• [Your tasks]
**a)** Translate this sentence from the Healer review into Spanish: "Throughout Healer, you can spot these organic waves and artificial tendencies incessantly, but with an interesting twist."
**b)** Carry the Healer review forward from its last sentence, in the same voice.

• [Text shown]

>> START

Valiska
Healer

2016

 

 

 

 

Five new helictites: Valiska is back

Calgary-based multi-instrumentalist, radio DJ and photographer Krzysztof Sujata aka Valiska is back with another quintet of gemstones which he subsequently gathers on an EP called Healer. Released in August 2016 on the artist's own label Bow Bottom Records which is currently reserved as an on-and-off platform for his material, Healer can be inquired and streamed at Valiska's Bandcamp page. Fuelled by the rubicund timbre of the Moog Sub 37 synthesizer, each composition prominently places this very instrument in its barycenter; it is being isolated, transformed, multiplied, altered and shock-frosted as the EP progresses, but magnanimous warmth and raptured tone sequences are equally audible and as strong a force. In addition, Healer is not a solo affair at all: at least four other musicians are involved in the process. Valiska lists Crystal Sujata, Sean Warkentine and Whitney Ota as his partners in crime (and sunshine), with the appearance of saxophonist/composer and AmbientExotica regular Phil Gardelis aka Zenjungle rounding off the roster. This review (my eighth Valiska review overall) serves both as an introduction to Sujata's aesthetics and a closer look at three constituents which are equally endemic amid this EP and prominent pericarps of Valiska's back catalog, at least to my ears; so here, then, goes everything.

 

Human Architecture Amidst Nature-Driven Warmth 

Valiska's music follows an architectural structure driven by organic landscapes: 2012's sophisticated micrometry of 24 minutes called A Day As A Blade Of Grass as well as 2013's full-length album Shifts come to mind. At the same time, the ocassionally subdued but often primary feature of Sujata's compositions is based on the rectilineal counterpoints of human prowess: 2013's alkaloidal chem wonder Structure and 2014's introspective La Tourette, for instance, are short but very strong milestones. Throughout Healer, you can spot these organic waves and artificial tendencies incessantly, but with an interesting twist. In the center of attention, you'll find the analog low poly aesthetics of the Moog Sub 37 synthesizer. The presumption of Healer being an EP drawn by precision and iridescent shards isn't false per se; that is unless the layers of the main instrument multiply and mesh with female vocals. The opener Of Water next-to-literally radiates thermal haze and benthic fumes right with the very first majestic chord which will be analyzed further below, while the third track Suspension showcases an amalgamation of sound, sustain and silence in a setting that brings Valiska closer to the New Age movement as ever before. The helicoidal flute-evoking Moog pearls emanate time and again in front of a valley-like diorama where their ultramafic afterglow oozes into the positively crepuscular distance. Purposefully apocryphal — like all human endeavors — yet drowning in the wideness of nature: Healer reciprocates.

>> END

• [Collected data]
>> START

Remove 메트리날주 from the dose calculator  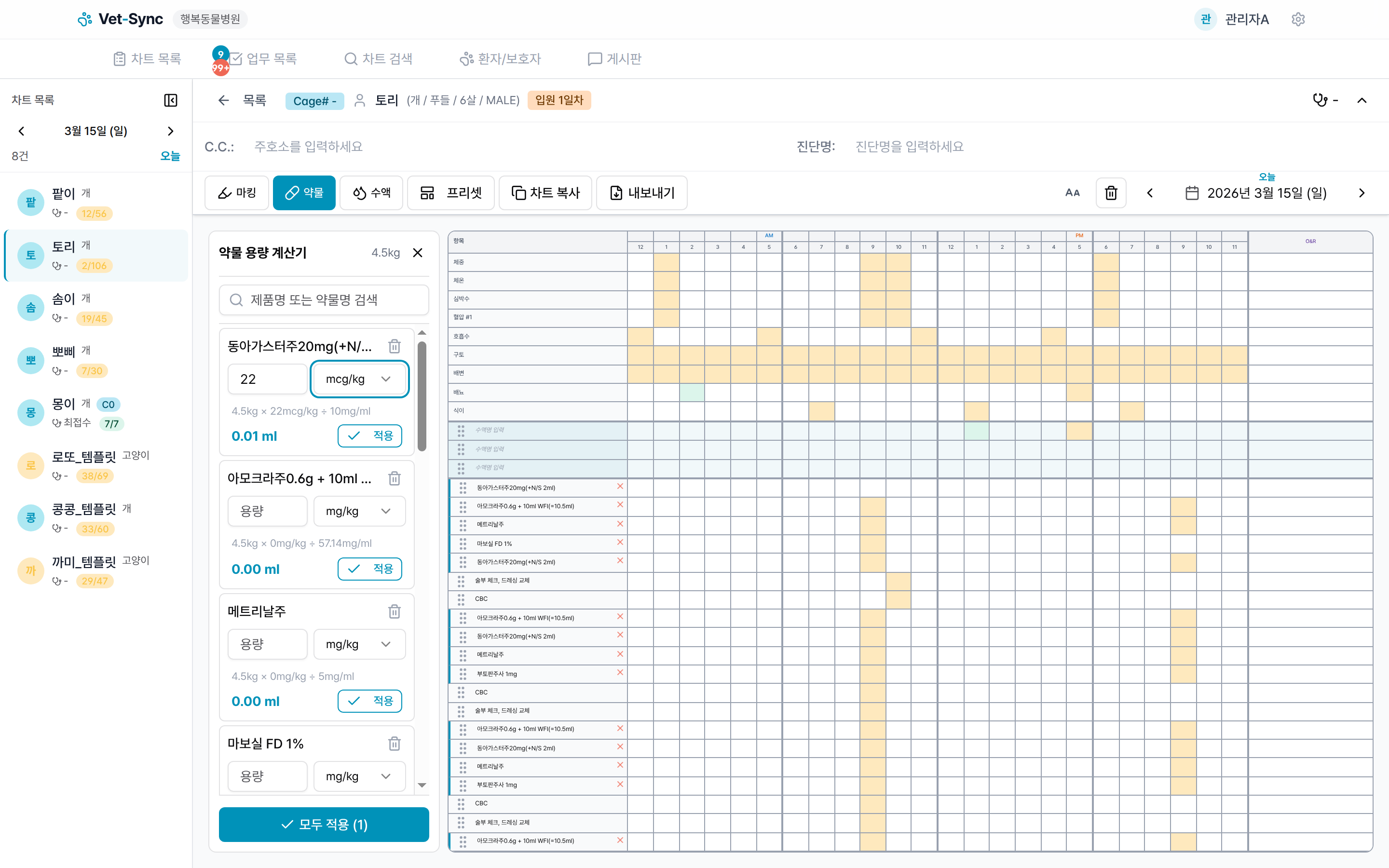[394, 611]
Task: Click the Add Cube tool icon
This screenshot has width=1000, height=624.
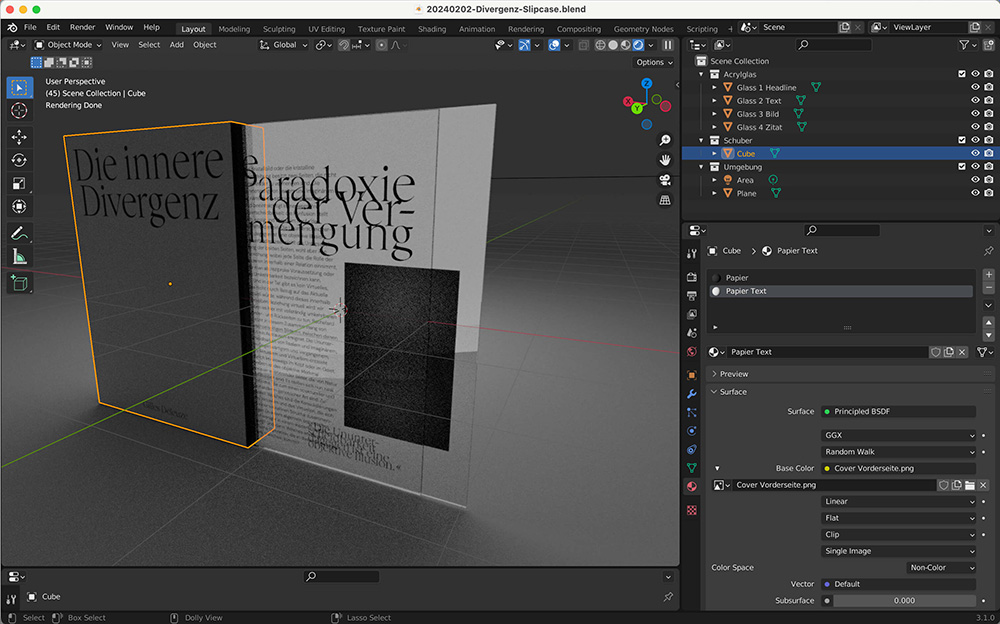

>> END

• [Expected outputs]
**a)** A lo largo de Healer, se pueden percibir estas ondas orgánicas y tendencias artificiales sin cesar, pero con un giro interesante.

**b)**
Diaphanous Cocoons 

Valiska's music drowns in contemplation and focused observation, celebrating the innermost analysis as the primary focal point. The listening subject absorbs — and later adheres to — the structural movement, the reciprocation between sinewed flumes and harsher interim stages. The whole EP, meanwhile, does indeed feature that dualism time and again, but fittingly enough evokes its title by emphasizing the connotative qualities of its title. Of Water showcases the healing powers with pride, letting the listener feel right at home due to its benign shelter-like Moog mica which simmer like a sanctuary's airflow. Quite desiccated an aquatic-aeriform streamlet, the golden sounds mesh with female wordless vocals and the piercing iridescence of parallax sub themes. These constituents lessen the otherwise adiabatic standstill and turn it into an ebb-and-flow construction of the matutinal kind. The fourth track Through The Air, while decidedly more rotatory around its barocenter, injects similarly thermal coils amidst its glacial panorama, thus turning the remote locales into warmer zones or, more poetically, diaphanous cocoons which lose their petrifying state by becoming sun-lit abodes.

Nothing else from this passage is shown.